* TEXT EXCERPT

Re: [PATCH v2] drm/scheduler: set entity to NULL in drm_sched_entity_pop_job()

From: Steven Price
Date: Wed Apr 19 2023 - 06:05:55 EST


On 19/04/2023 10:53, Steven Price wrote:
> On 19/04/2023 10:44, Lucas Stach wrote:
>> Hi Steven,
>>
>> Am Mittwoch, dem 19.04.2023 um 10:39 +0100 schrieb Steven Price:
>>> On 18/04/2023 11:04, Danilo Krummrich wrote:
>>>> It already happend a few times that patches slipped through which
>>>> implemented access to an entity through a job that was already removed
>>>> from the entities queue. Since jobs and entities might have different
>>>> lifecycles, this can potentially cause UAF bugs.
>>>>
>>>> In order to make it obvious that a jobs entity pointer shouldn't be
>>>> accessed after drm_sched_entity_pop_job() was called successfully, set
>>>> the jobs entity pointer to NULL once the job is removed from the entity
>>>> queue.
>>>>
>>>> Moreover, debugging a potential NULL pointer dereference is way easier
>>>> than potentially corrupted memory through a UAF.
>>>>
>>>> Signed-off-by: Danilo Krummrich <dakr@xxxxxxxxxx>
>>>
>>> This triggers a splat for me (with Panfrost driver), the cause of which
>>> is the following code in drm_sched_get_cleanup_job():
>>>
>>> if (job) {
>>> job->entity->elapsed_ns += ktime_to_ns(
>>> ktime_sub(job->s_fence->finished.timestamp,
>>> job->s_fence->scheduled.timestamp));
>>> }
>>>
>>> which indeed is accessing entity after the job has been returned from
>>> drm_sched_entity_pop_job(). And obviously job->entity is a NULL pointer
>>> with this patch.

* GOAL A
Answer these questions using the patch thread:
(i) With which driver did the patch trigger a splat?
(ii) In which function is the code that causes the splat?
(iii) What value does the patch give a job's entity pointer once the job is removed from the entity queue?
* GOAL B
Using the patch thread, explain why the patch sets a job's entity pointer to NULL after drm_sched_entity_pop_job() succeeds.
* GOAL C
Repeat the patch thread's text between "On 19/04/2023 10:53, Steven" and "cause UAF bugs.", inclusive.

* SUPPLIED ENTRIES
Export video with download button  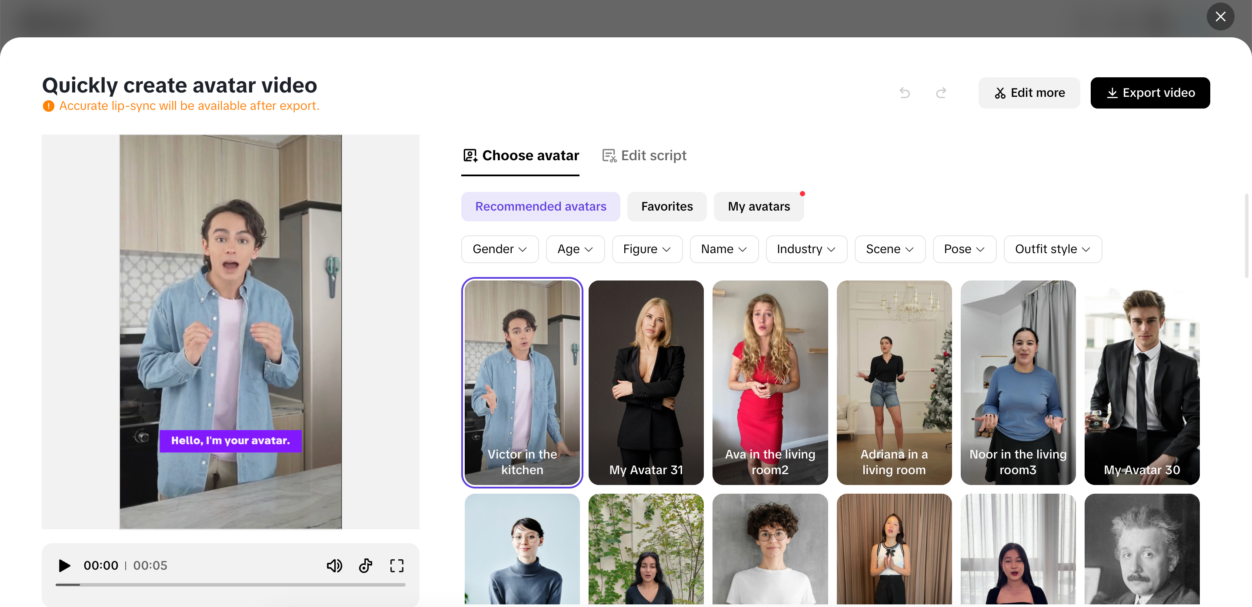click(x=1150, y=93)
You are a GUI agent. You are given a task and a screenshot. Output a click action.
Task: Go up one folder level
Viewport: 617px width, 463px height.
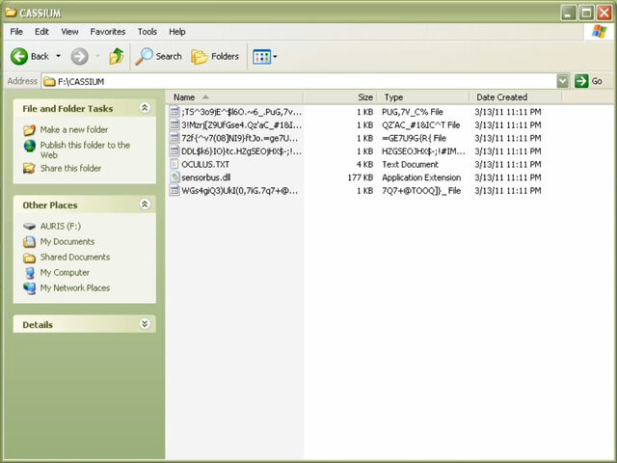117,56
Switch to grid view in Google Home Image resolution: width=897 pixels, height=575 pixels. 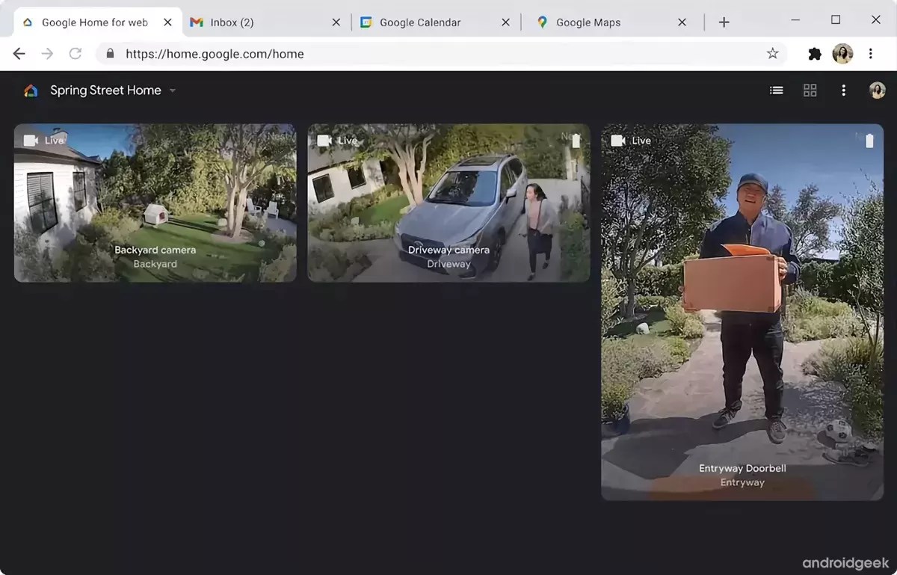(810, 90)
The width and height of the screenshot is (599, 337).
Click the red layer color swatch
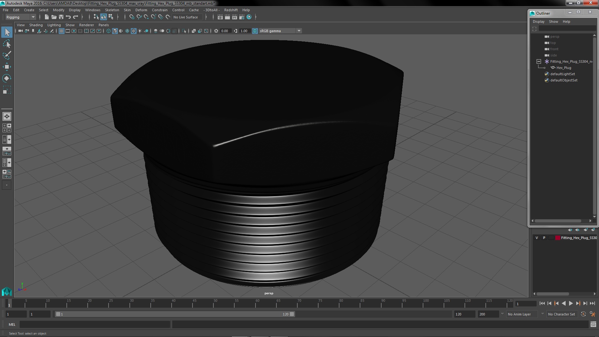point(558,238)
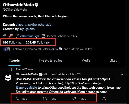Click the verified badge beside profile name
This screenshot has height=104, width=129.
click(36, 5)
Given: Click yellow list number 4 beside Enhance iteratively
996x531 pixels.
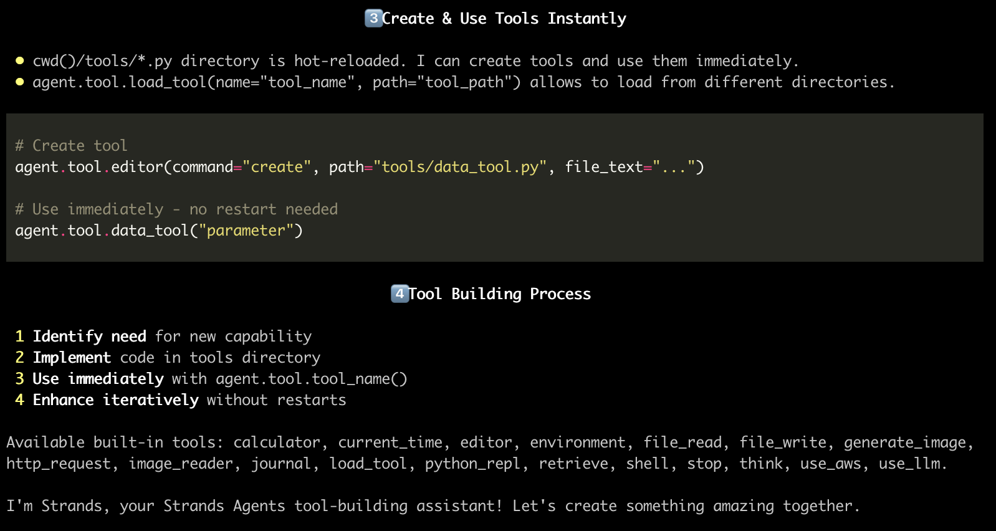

* RESULT A
(i) The Panfrost driver.
(ii) drm_sched_get_cleanup_job().
(iii) NULL.

* RESULT B
Jobs and entities can have different lifecycles, so code that reaches an entity through a job already removed from the entity's queue can cause use-after-free bugs. Setting the pointer to NULL makes it obvious that it shouldn't be accessed. A NULL pointer dereference is also much easier to debug than memory corrupted by a use-after-free.

* RESULT C
On 19/04/2023 10:53, Steven Price wrote:
> On 19/04/2023 10:44, Lucas Stach wrote:
>> Hi Steven,
>>
>> Am Mittwoch, dem 19.04.2023 um 10:39 +0100 schrieb Steven Price:
>>> On 18/04/2023 11:04, Danilo Krummrich wrote:
>>>> It already happend a few times that patches slipped through which
>>>> implemented access to an entity through a job that was already removed
>>>> from the entities queue. Since jobs and entities might have different
>>>> lifecycles, this can potentially cause UAF bugs.